I don’t want to minimize the work we’ve done here, but the deployment is pretty much done. You can see if everything looks ok by running:

There should be a list of pods and services similar the the example below.

Configure Cert-Manager

Now we need to configure cert-manager to issue new certificates. We do this by deploying issuers. There are two type of issuers: Issuers and ClusterIssuers. Just like with Roles and ClusterRoles, the difference is the scope in which they work. Since I want to be able to share this service across namespaces, I’ll be deploying cluster issuers. The ClusterIssuer used in my cluster is shown below. You may notice that there are two different issuers being deployed. We’ll use staging first which has a more lenient rate limit, and production when we’ve got it working.

Deploy the manifest with the apply command:

kubectl apply -f [manifest file].yaml

Once deployed, you should be able to query them through kubectl.

If you want to go one level deeper, run a kubectl describe on the ClusterIssuers. You should see that the account was registered correctly.

Deploy Staging App

In this part of the post, I’m deploying a custom app of mine that has a backend database and things that aren’t shown here. However, the app pieces are shown below and your own app should work with the cert-manager additions.

In this phase we’ll first deploy our web app and make sure we can get a certificate installed, even if it isn’t a trusted cert.

Here is the app manifest I’m deploying, complete with the ingress rules needed for cert-manager.

The main pieces of the above manifest are:

cert-manager.io/cluster-issuer: “letsencrypt-staging” – specify the ClusterIssuer

kubernetes.io/ingress.class: contour – change based on your ingress controller in use.

host: hollowapp.theithollowlab.com – change to your own DNS name.

secretName: hollowapp-tls-stage – a secret name meaningful to you. This is where your app will store the certificate returned by cert-manager.

Apply your app manifest and wait a moment or two before checking the https://URL. It does take a little time for LetsEncrypt to validate the VM and provide the appropriate certificate information. You can see that my https site came up, although the certificate is not valid, as seen by the “Not Secure” moniker.

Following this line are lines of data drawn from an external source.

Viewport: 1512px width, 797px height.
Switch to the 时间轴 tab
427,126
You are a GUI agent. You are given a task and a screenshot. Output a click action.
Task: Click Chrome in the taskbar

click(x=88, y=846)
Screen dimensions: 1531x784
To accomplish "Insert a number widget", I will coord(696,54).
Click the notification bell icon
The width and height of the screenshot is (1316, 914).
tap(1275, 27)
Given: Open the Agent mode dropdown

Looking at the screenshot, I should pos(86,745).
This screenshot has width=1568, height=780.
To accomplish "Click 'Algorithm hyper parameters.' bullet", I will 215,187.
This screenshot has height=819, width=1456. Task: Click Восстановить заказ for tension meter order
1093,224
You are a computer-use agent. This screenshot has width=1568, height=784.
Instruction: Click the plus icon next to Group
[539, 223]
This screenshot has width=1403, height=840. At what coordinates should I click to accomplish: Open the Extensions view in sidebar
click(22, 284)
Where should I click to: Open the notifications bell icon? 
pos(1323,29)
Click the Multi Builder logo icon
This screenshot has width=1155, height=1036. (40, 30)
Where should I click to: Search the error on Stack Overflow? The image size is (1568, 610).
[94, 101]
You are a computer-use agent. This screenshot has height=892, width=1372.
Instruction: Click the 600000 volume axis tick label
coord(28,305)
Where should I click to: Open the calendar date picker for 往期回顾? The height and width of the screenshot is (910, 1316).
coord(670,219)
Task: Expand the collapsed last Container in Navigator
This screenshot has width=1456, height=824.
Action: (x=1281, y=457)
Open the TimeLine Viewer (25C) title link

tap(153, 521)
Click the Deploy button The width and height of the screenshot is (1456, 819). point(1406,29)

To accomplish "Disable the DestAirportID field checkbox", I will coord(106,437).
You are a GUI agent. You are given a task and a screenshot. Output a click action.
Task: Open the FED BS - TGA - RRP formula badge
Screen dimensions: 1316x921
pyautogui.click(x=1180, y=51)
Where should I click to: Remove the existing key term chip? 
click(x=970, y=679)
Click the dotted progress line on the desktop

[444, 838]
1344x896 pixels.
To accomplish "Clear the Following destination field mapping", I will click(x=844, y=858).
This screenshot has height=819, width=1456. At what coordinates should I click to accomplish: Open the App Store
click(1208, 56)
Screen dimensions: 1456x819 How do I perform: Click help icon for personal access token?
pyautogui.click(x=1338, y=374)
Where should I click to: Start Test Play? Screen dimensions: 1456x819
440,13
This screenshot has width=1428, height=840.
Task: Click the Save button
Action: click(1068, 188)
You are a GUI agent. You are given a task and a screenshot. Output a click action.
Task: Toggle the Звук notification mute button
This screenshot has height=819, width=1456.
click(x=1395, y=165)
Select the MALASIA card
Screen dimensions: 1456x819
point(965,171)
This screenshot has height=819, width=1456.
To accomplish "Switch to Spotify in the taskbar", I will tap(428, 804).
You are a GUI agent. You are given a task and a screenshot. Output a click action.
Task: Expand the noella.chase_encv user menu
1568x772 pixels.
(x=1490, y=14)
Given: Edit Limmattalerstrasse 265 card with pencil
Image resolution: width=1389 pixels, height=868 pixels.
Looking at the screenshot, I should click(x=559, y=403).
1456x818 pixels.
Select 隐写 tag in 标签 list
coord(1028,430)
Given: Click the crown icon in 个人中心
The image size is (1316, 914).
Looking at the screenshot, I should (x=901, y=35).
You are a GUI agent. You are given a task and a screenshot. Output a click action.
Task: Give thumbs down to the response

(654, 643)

Now that our test certificate worked, let’s change the issuer requested in our ingress manifest to use the production ClusterIssuer instead of staging. Re-apply that manifest and again wait a moment before the certificates are applied. Here we can see that a fully trusted certificate was automatically applied to my app.

Summary

Jetstack cert-manager is a pretty simple solution to install in your Kubernetes cluster that will automatically add new certificates for your ingress resources. The ingress resource gets applied with the proper specifications and cert-manager does the rest, to give you a fully trusted certificate. What exactly will you do with all the time you got back from not having to do certificate requests over and over again?